Glen Walshaw

Personal information
- Full name: Glen Walshaw
- National team: Zimbabwe
- Born: 25 July 1976 (age 49) Harare, Zimbabwe
- Height: 1.88 m (6 ft 2 in)
- Weight: 75 kg (165 lb)
- Spouse: Eileen Walshaw

Sport
- Sport: Swimming
- Strokes: Freestyle
- College team: University of Alabama (U.S.)
- Coach: Jonty Skinner (U.S.)

Medal record
Men's swimming
Representing Zimbabwe
All-Africa Games
| Silver medal – second place | 1999 Johannesburg | 200 m freestyle |
| Bronze medal – third place | 1999 Johannesburg | 400 m freestyle |

= Glen Walshaw =

Zimbabwean swimmer (born 1976)

Glen Walshaw (born 25 July 1976) is a Zimbabwean former swimmer, who specialized in sprint and middle-distance freestyle events. He is a double medalist at the All-Africa Games (1999), and later represented Zimbabwe at the 2000 Summer Olympics in Sydney. For almost thirteen years, Walshaw currently holds a Zimbabwean record in the 200 m freestyle. While studying in the United States, he received two All-American honors in the freestyle relay as a member of the Alabama Crimson Tide swimming and diving team.

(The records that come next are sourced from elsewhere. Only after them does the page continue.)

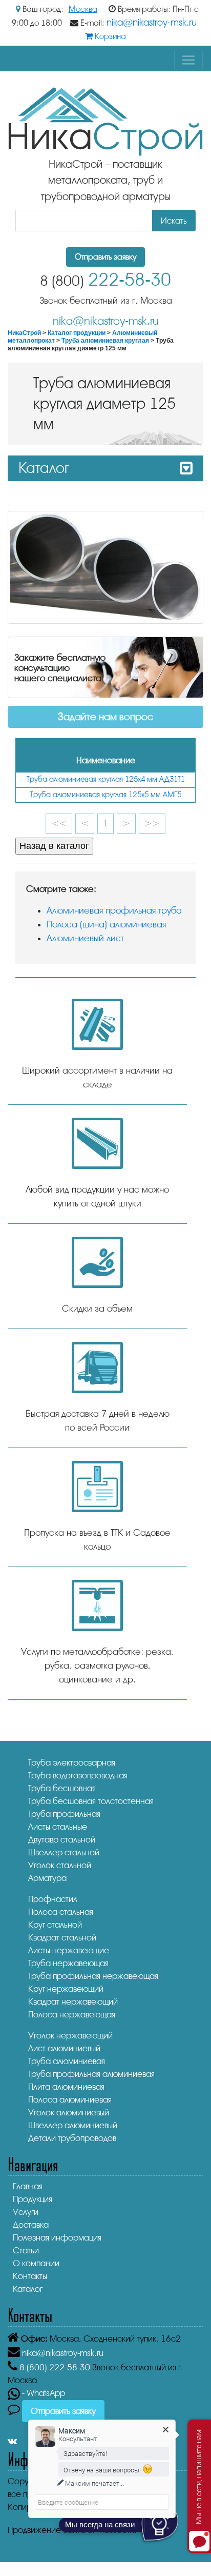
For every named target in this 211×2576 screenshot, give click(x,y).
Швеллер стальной (63, 1852)
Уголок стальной (59, 1865)
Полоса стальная (60, 1912)
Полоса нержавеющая (71, 2014)
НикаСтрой (24, 332)
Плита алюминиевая (66, 2087)
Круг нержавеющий (65, 1989)
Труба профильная (64, 1814)
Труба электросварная (71, 1763)
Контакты (30, 2276)
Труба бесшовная (62, 1788)
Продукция (32, 2199)
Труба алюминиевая (66, 2061)
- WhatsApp (42, 2393)
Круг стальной (55, 1925)
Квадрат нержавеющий (73, 2002)
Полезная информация (57, 2238)
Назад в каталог (54, 846)
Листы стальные (57, 1827)
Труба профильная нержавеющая (93, 1976)
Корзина (109, 36)
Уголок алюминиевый (68, 2112)
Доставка (31, 2225)
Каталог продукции (77, 332)
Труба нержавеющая (68, 1963)
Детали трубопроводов (72, 2138)
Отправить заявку (105, 257)
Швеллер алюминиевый (72, 2125)
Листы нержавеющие (68, 1950)
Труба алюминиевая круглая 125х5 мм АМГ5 (105, 794)
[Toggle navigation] (188, 60)
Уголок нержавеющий (70, 2035)
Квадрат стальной (62, 1938)
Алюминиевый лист (85, 938)
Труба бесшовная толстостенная (91, 1801)
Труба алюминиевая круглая (105, 340)
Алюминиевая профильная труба (114, 910)
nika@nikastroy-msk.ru (152, 22)
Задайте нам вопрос (105, 717)
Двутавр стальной (61, 1840)
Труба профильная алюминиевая (91, 2074)
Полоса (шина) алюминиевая (106, 924)
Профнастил (52, 1899)
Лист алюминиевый (64, 2048)
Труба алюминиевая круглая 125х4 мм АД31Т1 (106, 779)
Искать (174, 221)
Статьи (26, 2250)
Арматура (47, 1878)
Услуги (25, 2212)
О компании (36, 2263)
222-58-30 (105, 280)
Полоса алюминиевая (70, 2100)
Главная (28, 2186)
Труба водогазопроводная (78, 1775)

At the 1999 All-Africa Games in Johannesburg, South Africa, Walshaw won a total of two medals: a silver medal in the 200 m freestyle (1:55.85) and bronze in the 400 m freestyle (4:09.65).

Walshaw competed in a freestyle double (both 100 and 200 m) at the 2000 Summer Olympics in Sydney. He posted FINA B-standards of 52.08 (100 m freestyle) and 1:52.75 (200 m freestyle) from the U.S. National Championships in Fort Lauderdale, Florida. In the 200 m freestyle, Walshaw placed fortieth on the morning prelims. Swimming in heat four, he rounded out the field to last place in a new Zimbabewan record of 1:54.70. Two days later, in the 100 m freestyle, Walshaw challenged seven other swimmers in the same heat, including Fiji's three-time Olympian Carl Probert. He raced to seventh place and fifty-second overall in 52.53, more than half a second off his entry time.